Although primary prostate cancer (PCa) is highly treatable, metastatic PCa remains detrimental and poses a severe therapeutic challenge. Many stresses and conventional therapies, including chemotherapy, trigger growth arrest in cells called cellular senescence, also termed as “Premature Ageing.” Premature ageing in stressed/damaged cells at early stages prevents malignant transformation (cancer initiation): however, therapy-induced senescence in cancer cells prevents cancer progression and spread. Intriguingly, under certain conditions, ageing tumour cells do not become weaker over time but, paradoxically, they help tumors to become even more aggressive and resistant to chemotherapies. This is a phenomenon that has puzzled many cancer researchers for years.  

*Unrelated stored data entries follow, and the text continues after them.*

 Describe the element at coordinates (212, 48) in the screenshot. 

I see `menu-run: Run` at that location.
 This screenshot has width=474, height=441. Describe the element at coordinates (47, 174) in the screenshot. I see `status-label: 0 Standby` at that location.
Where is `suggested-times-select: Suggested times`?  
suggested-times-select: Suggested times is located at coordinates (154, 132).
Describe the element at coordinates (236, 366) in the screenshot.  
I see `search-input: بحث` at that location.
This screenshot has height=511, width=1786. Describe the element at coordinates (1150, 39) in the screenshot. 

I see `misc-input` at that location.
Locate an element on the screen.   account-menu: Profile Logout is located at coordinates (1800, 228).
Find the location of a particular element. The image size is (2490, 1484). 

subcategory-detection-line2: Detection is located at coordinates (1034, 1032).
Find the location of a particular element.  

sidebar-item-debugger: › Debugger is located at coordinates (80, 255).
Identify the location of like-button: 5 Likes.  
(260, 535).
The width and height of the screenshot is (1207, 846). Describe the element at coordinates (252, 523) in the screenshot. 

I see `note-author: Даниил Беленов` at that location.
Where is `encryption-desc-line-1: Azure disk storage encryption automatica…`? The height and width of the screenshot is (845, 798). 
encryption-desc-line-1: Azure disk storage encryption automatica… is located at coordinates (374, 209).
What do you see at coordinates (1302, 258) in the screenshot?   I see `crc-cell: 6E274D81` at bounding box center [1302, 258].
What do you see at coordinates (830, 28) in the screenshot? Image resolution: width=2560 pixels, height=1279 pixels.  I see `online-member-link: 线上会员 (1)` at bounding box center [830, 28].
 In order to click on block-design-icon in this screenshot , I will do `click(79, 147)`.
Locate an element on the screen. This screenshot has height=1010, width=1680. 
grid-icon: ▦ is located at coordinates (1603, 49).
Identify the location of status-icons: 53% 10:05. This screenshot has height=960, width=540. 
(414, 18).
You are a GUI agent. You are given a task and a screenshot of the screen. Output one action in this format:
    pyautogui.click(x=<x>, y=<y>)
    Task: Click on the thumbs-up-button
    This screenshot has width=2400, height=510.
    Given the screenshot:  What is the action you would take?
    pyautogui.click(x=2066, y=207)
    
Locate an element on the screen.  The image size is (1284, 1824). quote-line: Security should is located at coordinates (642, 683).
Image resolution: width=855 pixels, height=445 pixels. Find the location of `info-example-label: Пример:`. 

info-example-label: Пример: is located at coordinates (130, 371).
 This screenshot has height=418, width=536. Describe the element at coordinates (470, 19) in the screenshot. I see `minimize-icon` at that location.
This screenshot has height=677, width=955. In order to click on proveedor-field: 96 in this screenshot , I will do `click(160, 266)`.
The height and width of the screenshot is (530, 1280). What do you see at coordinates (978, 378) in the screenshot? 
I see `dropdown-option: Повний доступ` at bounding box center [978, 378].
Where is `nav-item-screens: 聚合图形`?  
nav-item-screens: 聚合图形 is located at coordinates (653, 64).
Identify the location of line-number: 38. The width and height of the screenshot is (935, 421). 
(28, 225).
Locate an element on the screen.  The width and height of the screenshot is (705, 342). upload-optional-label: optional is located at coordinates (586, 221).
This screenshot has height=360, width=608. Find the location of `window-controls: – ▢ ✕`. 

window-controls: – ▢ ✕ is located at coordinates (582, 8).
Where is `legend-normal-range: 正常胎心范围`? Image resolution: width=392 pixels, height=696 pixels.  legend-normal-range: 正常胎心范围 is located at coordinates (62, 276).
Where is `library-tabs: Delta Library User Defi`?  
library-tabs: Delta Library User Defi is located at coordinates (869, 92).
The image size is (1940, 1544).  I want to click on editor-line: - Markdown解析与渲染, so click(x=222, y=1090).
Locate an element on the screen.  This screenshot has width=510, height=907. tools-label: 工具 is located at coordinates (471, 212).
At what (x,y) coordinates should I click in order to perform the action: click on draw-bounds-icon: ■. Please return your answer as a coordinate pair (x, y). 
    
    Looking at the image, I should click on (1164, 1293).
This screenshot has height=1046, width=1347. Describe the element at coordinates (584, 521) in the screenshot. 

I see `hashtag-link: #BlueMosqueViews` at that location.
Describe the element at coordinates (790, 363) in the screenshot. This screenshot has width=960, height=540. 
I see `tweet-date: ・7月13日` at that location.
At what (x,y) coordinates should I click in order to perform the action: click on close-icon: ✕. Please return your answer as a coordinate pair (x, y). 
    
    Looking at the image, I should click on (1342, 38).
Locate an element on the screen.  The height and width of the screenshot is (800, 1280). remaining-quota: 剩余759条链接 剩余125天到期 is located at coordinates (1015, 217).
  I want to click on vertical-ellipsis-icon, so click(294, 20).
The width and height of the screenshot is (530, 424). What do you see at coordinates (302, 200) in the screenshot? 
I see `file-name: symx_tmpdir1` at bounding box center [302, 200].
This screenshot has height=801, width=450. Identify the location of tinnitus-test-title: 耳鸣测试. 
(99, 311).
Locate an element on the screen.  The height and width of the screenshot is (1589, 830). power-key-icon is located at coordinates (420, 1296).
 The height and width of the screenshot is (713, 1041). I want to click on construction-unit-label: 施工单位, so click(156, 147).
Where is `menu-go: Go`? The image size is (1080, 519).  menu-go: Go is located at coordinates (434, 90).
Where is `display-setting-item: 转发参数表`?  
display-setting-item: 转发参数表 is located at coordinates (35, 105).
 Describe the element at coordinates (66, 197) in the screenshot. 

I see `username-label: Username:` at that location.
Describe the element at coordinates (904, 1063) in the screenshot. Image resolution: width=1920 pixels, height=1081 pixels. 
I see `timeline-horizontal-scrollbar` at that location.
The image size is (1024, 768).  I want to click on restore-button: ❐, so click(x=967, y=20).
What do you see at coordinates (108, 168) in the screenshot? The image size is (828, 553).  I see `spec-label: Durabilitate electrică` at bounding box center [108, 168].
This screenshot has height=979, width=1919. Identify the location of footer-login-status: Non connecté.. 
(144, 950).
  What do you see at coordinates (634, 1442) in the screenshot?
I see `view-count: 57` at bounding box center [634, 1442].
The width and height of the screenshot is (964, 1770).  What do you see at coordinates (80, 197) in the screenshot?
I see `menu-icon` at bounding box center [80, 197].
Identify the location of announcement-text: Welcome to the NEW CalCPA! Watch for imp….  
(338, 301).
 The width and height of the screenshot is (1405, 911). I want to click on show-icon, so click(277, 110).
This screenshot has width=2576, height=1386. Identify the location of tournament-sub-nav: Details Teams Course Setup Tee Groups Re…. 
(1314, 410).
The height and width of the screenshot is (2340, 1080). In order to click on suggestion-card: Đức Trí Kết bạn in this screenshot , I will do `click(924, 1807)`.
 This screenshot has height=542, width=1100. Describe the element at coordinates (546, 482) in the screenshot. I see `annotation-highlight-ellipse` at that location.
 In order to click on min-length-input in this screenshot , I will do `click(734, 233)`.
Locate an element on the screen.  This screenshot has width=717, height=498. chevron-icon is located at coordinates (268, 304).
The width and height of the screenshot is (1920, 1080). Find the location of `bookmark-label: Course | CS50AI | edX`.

Ilaria Guccini and Ajinkya Revandkar contemplated this unsolved problem. Their two core questions were: how come an anti-tumor process backfires and initiates metastasis which accounts for cancer-related deaths, and how can we prevent this process from getting started? 

The two researchers and their research team discovered that the metalloproteinase-1 inhibitor, TIMP-1, plays a decisive role in the distinct outcomes of ageing of cancer cells. Loss of TIMP-1 in aged cancer cells triggers reprogramming of tumor microenvironment that initiates metastasis, which doesn’t happen in the presence of intra-tumoral TIMP-1. Moreover, eliminating these premature aged TIMP-1-deficient cancer cells can block this process which vouches for the senolytic therapy for cancer treatment. Thus, this “ageing of tumor cells regime” that the tumor itself triggers, under certain circumstances, promotes metastases. Simply put: geriatric cancer cells can get going again if the TIMP-1 gene is or gets switched off.

These insights help us understand processes in tumour cell senescence in prostate cancer that were not understood to date and may influence therapy in the future.

Senescence Reprogramming by TIMP1 Deficiency Promotes Prostate Cancer Metastasis. Ilaria Guccini*, Ajinkya Revandkar*, Mariantonietta D’Ambrosio, Manuel Colucci, Emiliano Pasquini, Simone Mosole, Martina Troiani, Daniela Brina, Raheleh Sheibani-Tezerji, Angela Rita Elia, Andrea Rinaldi, Nicolò Pernigoni, Jan Hendrik Rüschoff, Susanne Dettwiler, Angelo M De Marzo, Emmanuel S Antonarakis, Costanza Borrelli, Andreas E Moor, Ramon Garcia-Escudero, Abdullah Alajati, Giuseppe Attanasio, Marco Losa, Holger Moch, Peter Wild, Gerda Egger and Andrea Alimonti. 
Cancer Cell. 2021 Jan 11;39(1):68-82.e9. doi: 10.1016/j.ccell.2020.10.012
*These authors contributed equally to this work.